(Records for processing Opens)
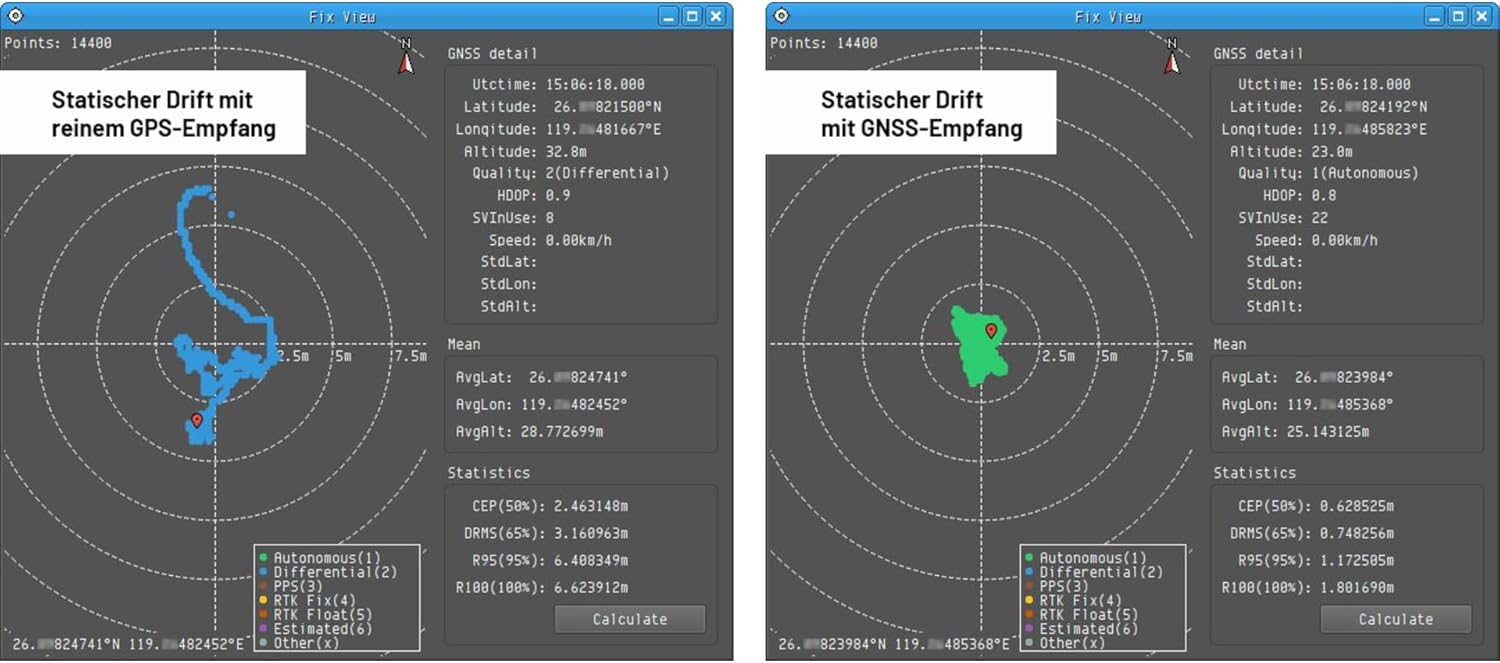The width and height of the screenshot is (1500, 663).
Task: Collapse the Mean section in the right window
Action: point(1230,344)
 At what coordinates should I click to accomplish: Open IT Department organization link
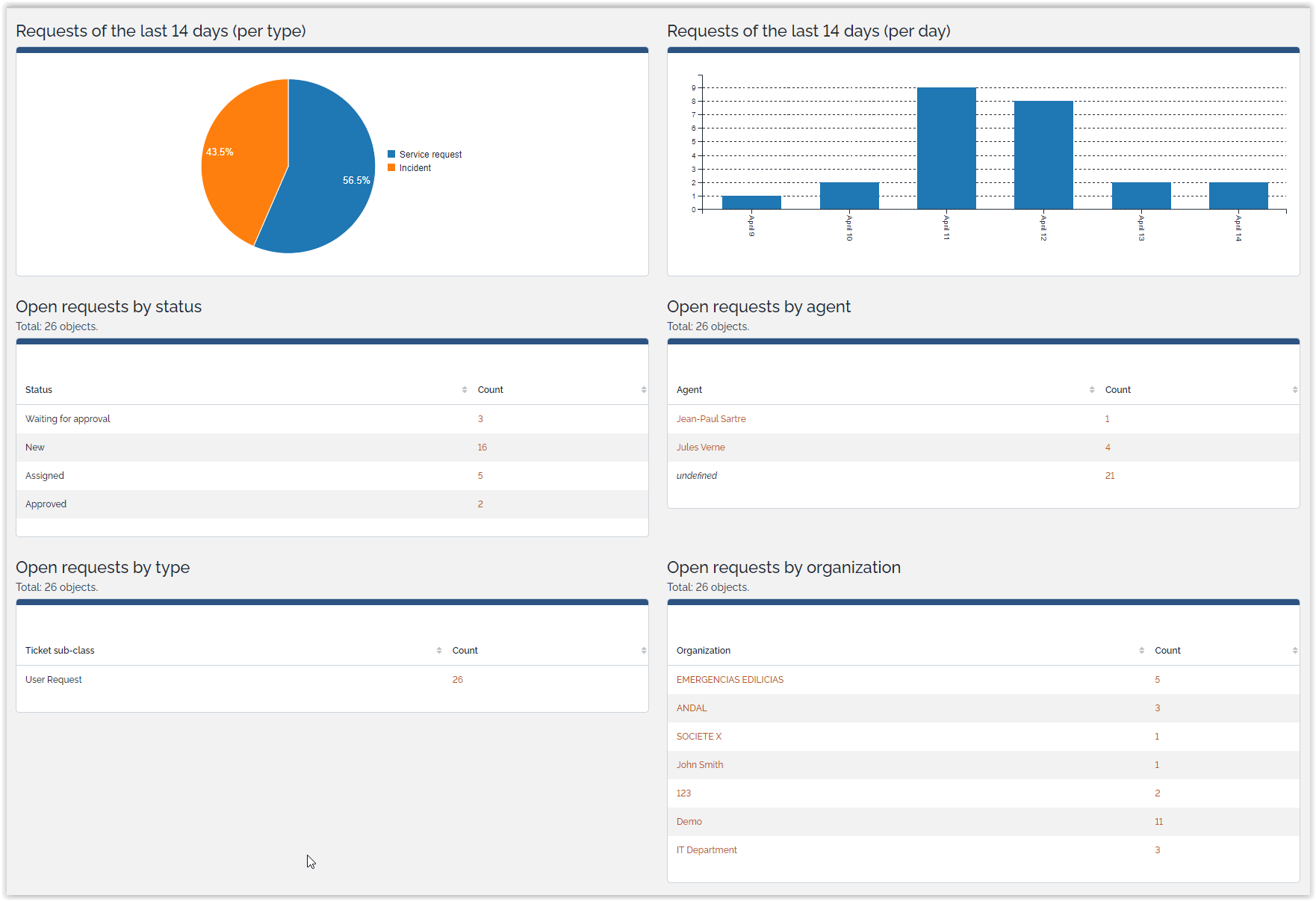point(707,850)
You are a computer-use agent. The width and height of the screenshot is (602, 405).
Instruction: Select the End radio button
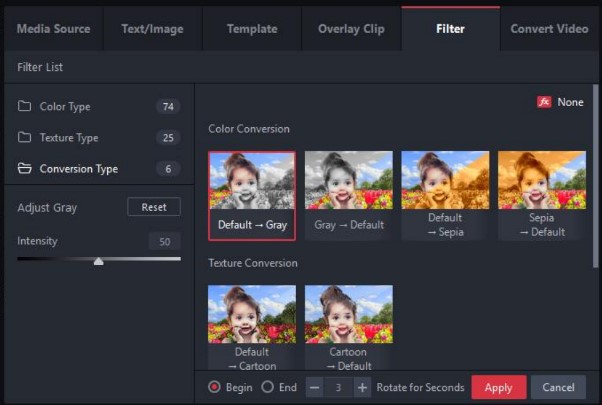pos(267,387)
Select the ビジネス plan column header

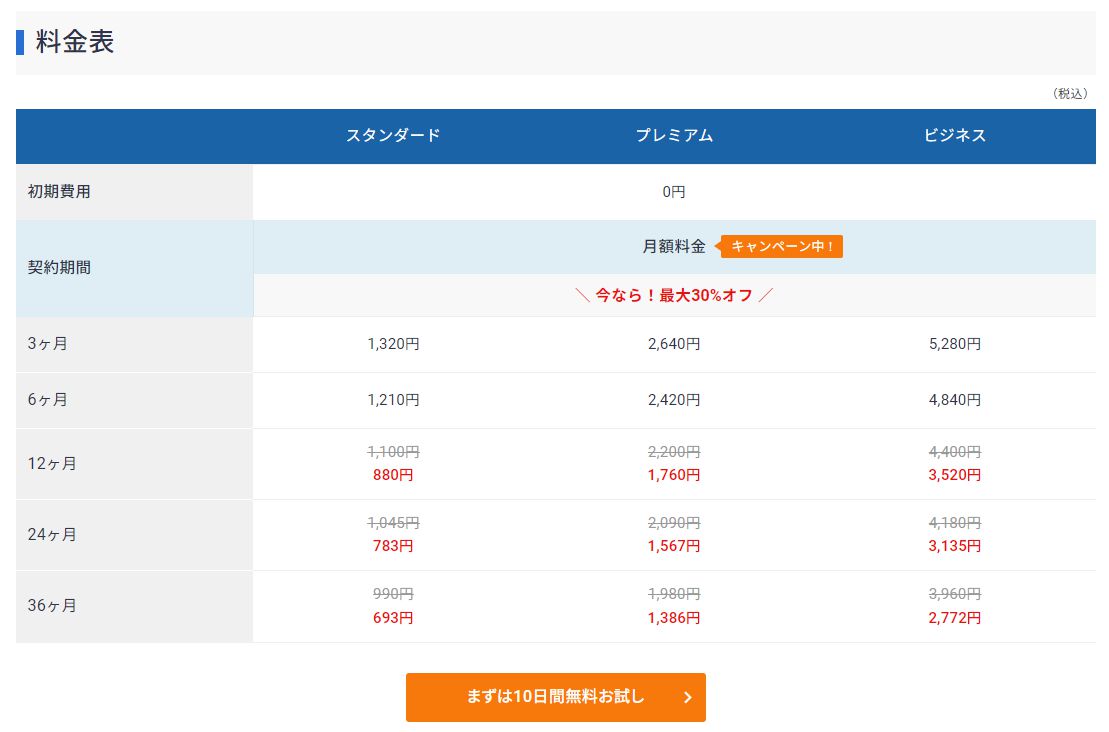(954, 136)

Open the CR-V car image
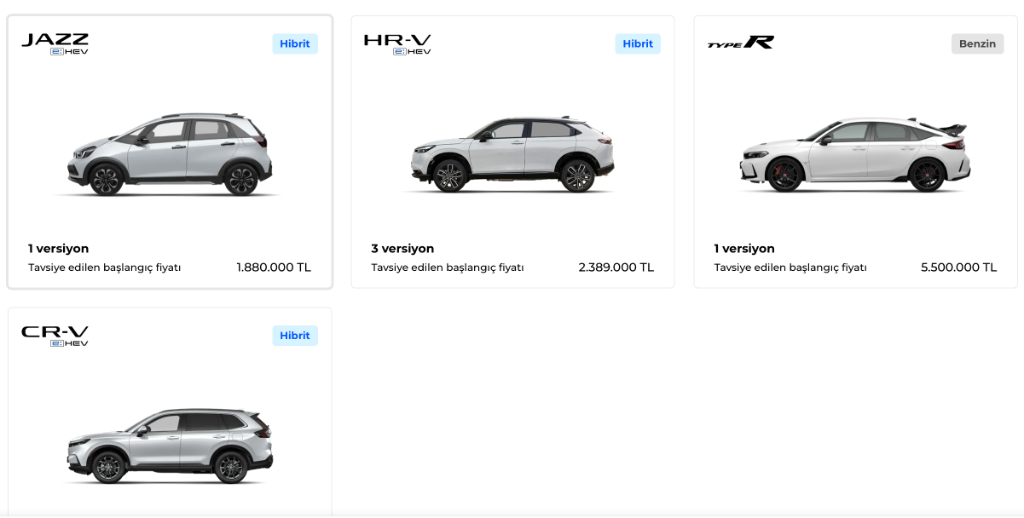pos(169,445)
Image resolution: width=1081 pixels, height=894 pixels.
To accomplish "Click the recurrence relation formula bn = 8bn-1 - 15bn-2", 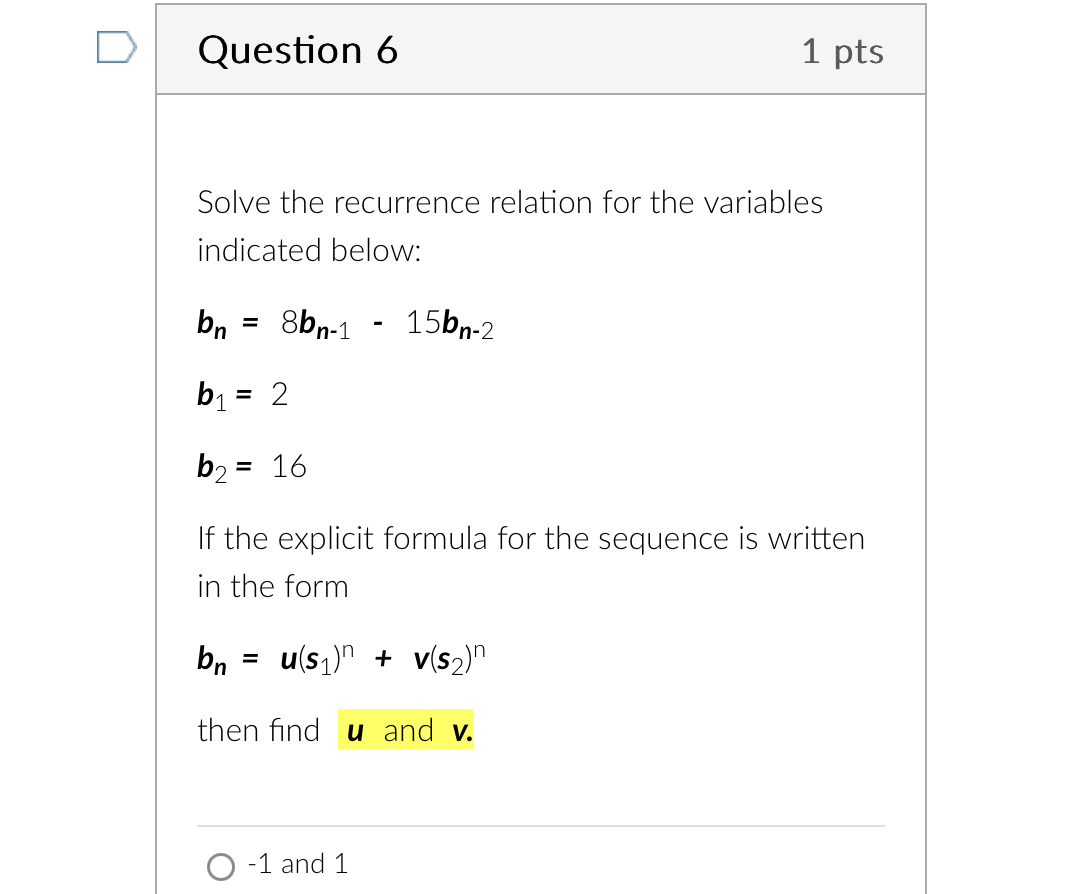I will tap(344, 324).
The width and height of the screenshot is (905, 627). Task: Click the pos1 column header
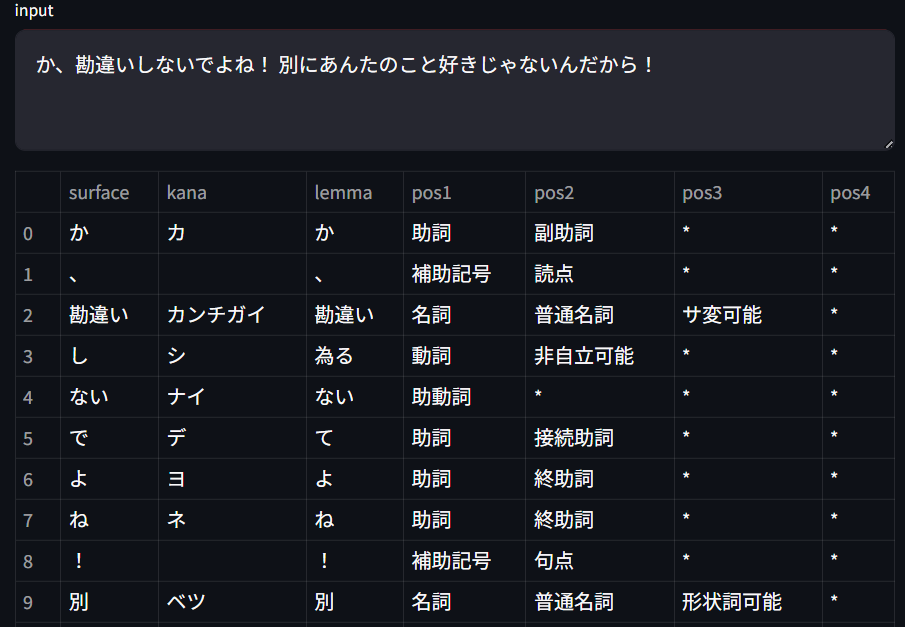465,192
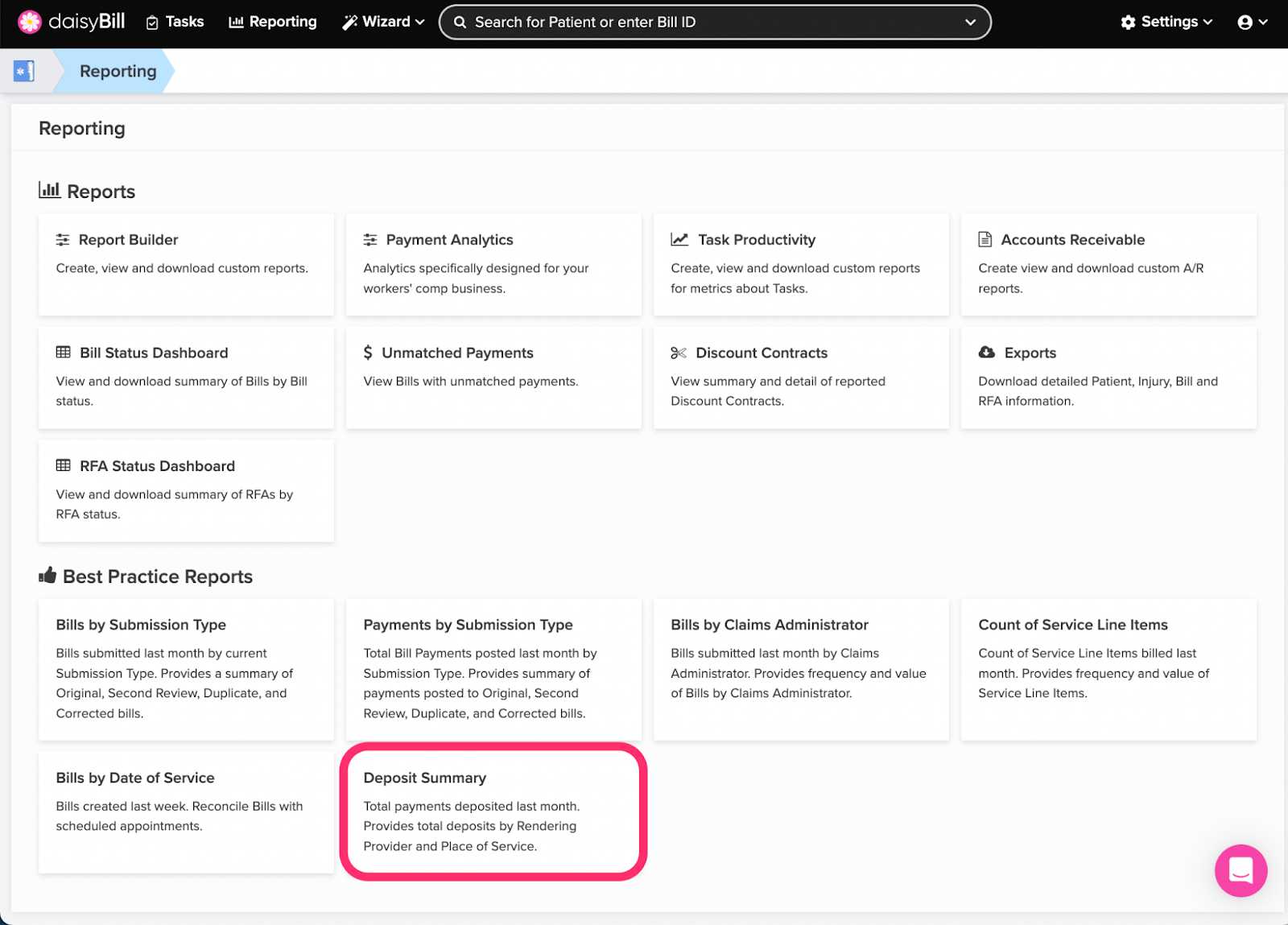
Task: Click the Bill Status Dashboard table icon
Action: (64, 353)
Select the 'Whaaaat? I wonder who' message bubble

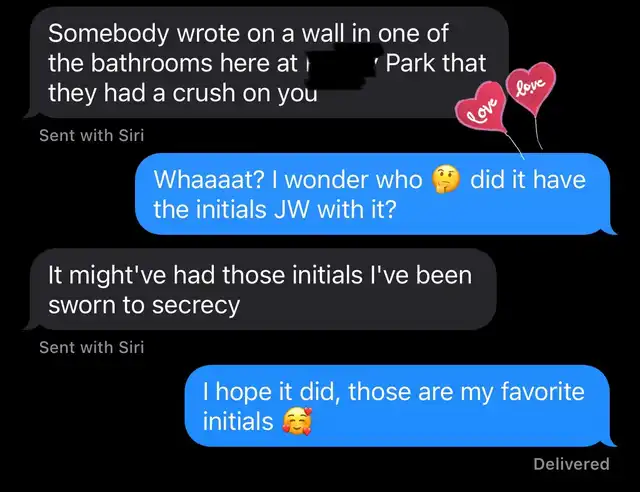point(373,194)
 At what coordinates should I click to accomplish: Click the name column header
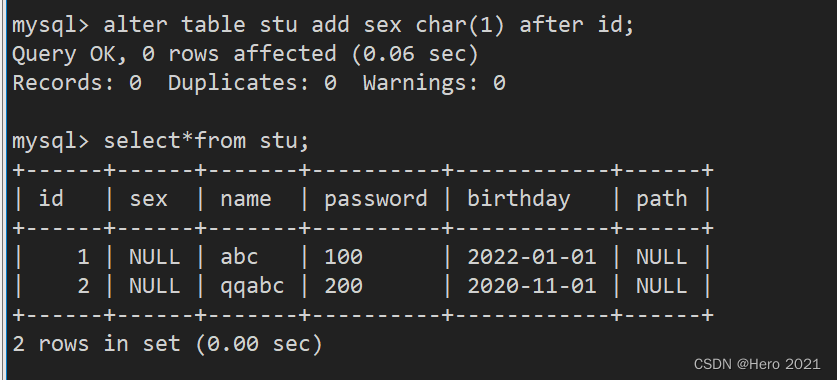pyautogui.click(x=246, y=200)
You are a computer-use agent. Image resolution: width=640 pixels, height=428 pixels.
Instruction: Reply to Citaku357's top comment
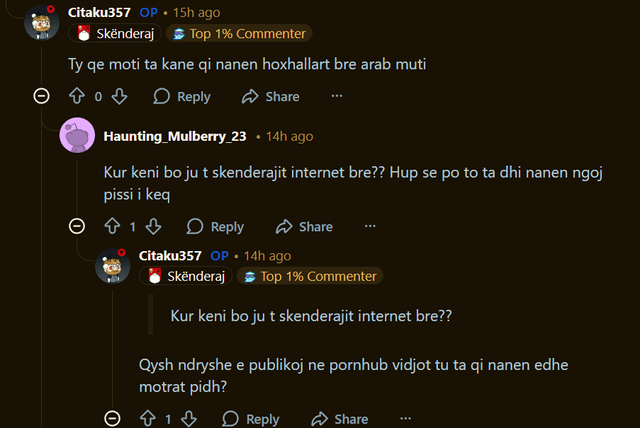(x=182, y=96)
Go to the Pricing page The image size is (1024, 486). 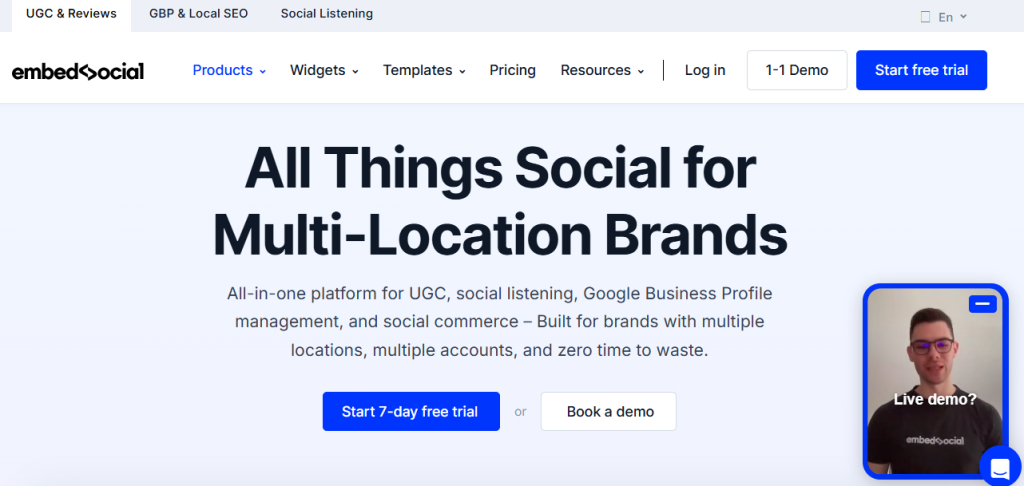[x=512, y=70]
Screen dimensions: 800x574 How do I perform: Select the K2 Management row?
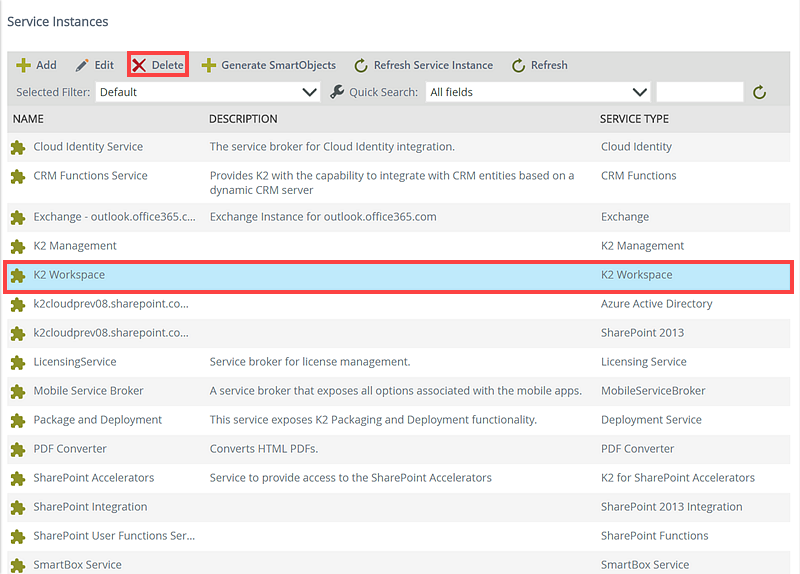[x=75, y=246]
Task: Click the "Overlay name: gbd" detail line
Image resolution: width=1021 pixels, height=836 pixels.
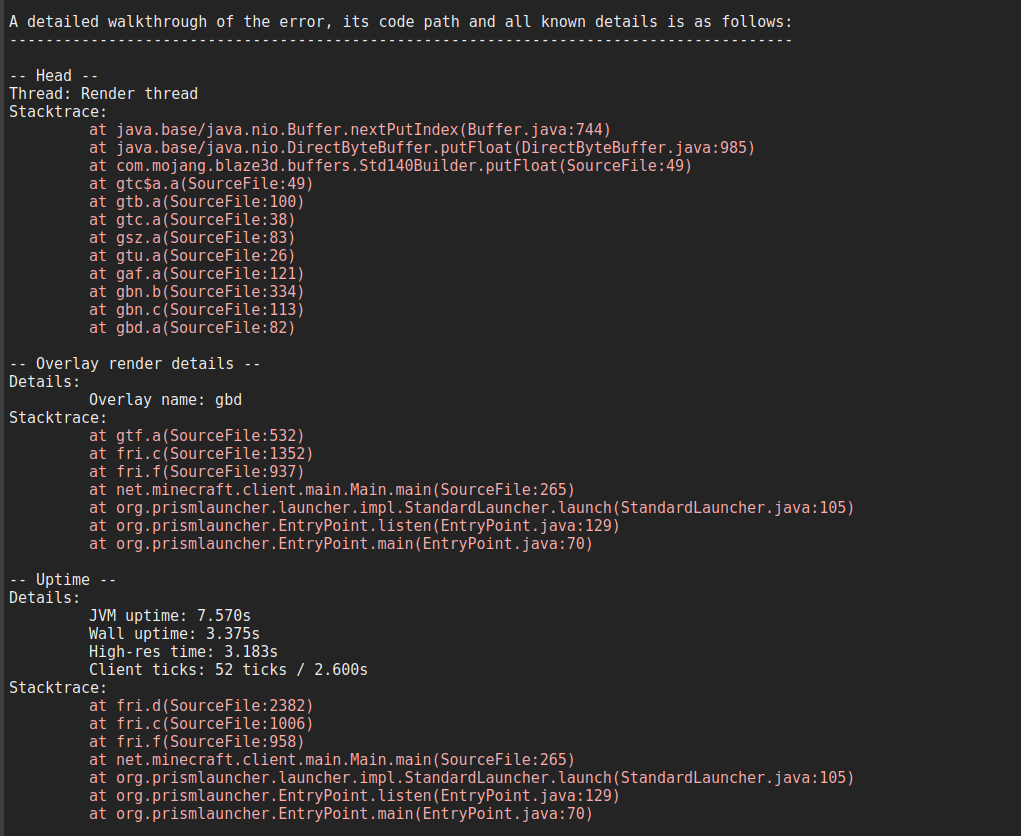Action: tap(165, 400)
(Records for processing Closes)
Among the records above, find each line holding the string "agent" and pull it out.

You are a computer-use agent. The width and height of the screenshot is (602, 405).
You are a computer-use agent. Image resolution: width=640 pixels, height=428 pixels.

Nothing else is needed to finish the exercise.